Work through the entries below and report how many lines include "width". The number alone is the answer.

[Items from a dataset]

═══

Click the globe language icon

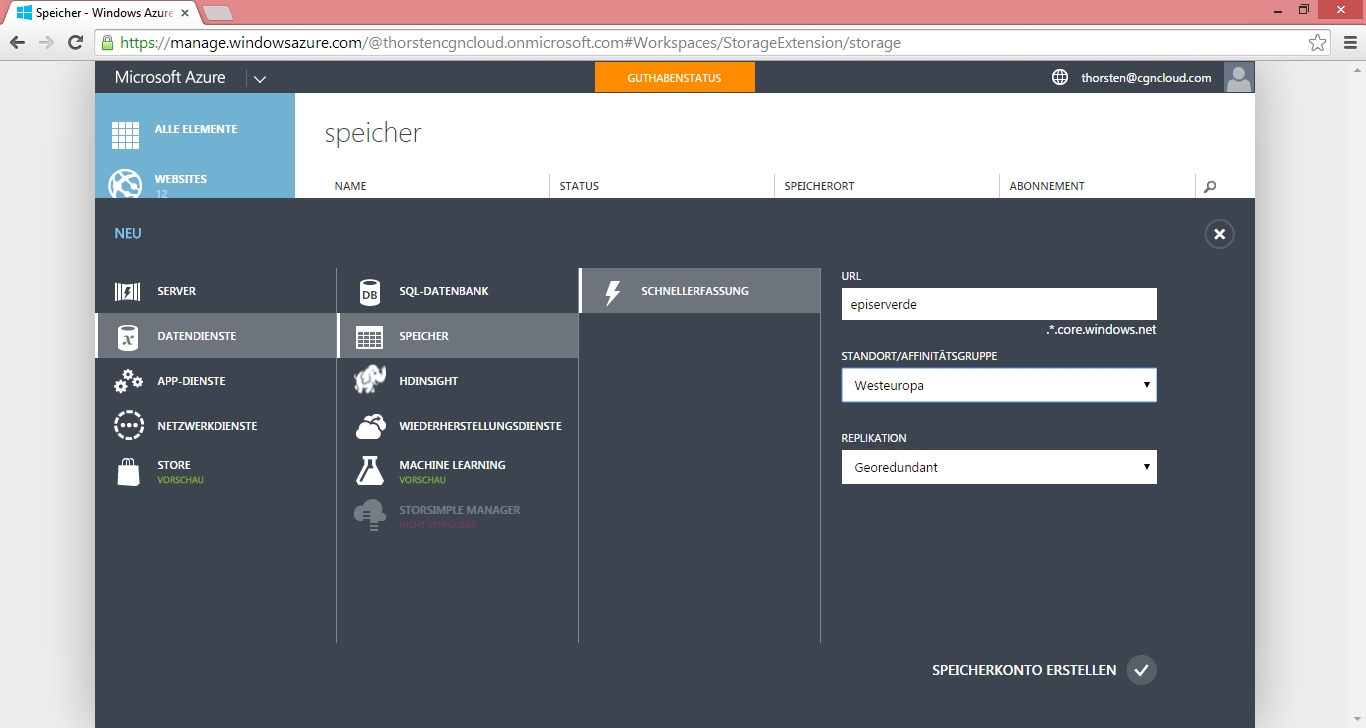[1060, 77]
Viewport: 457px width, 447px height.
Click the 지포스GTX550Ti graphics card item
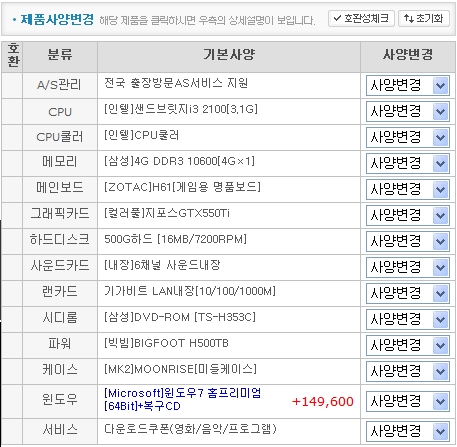coord(167,213)
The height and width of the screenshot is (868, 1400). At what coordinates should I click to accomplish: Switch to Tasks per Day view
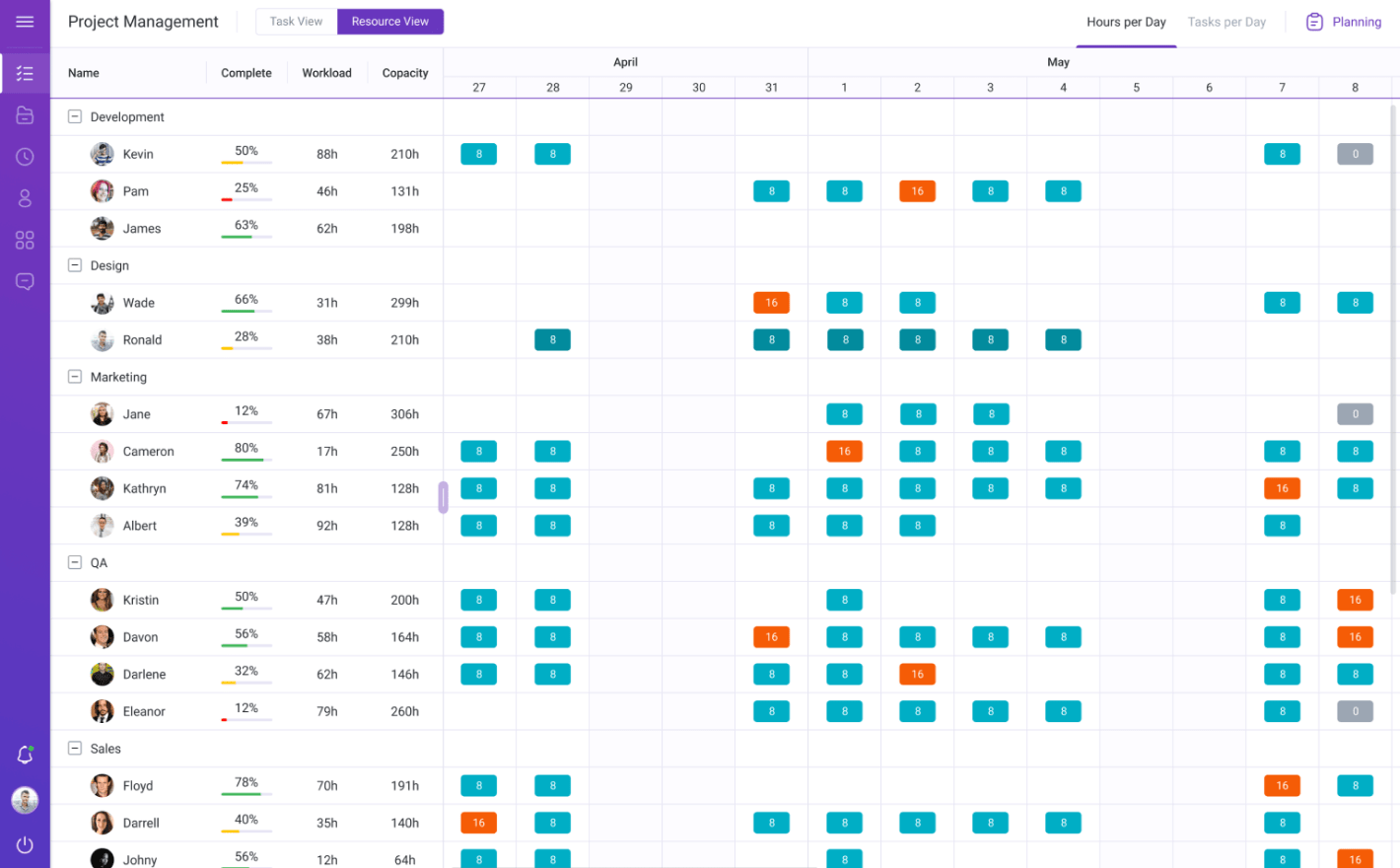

═══

Problem solution =>
2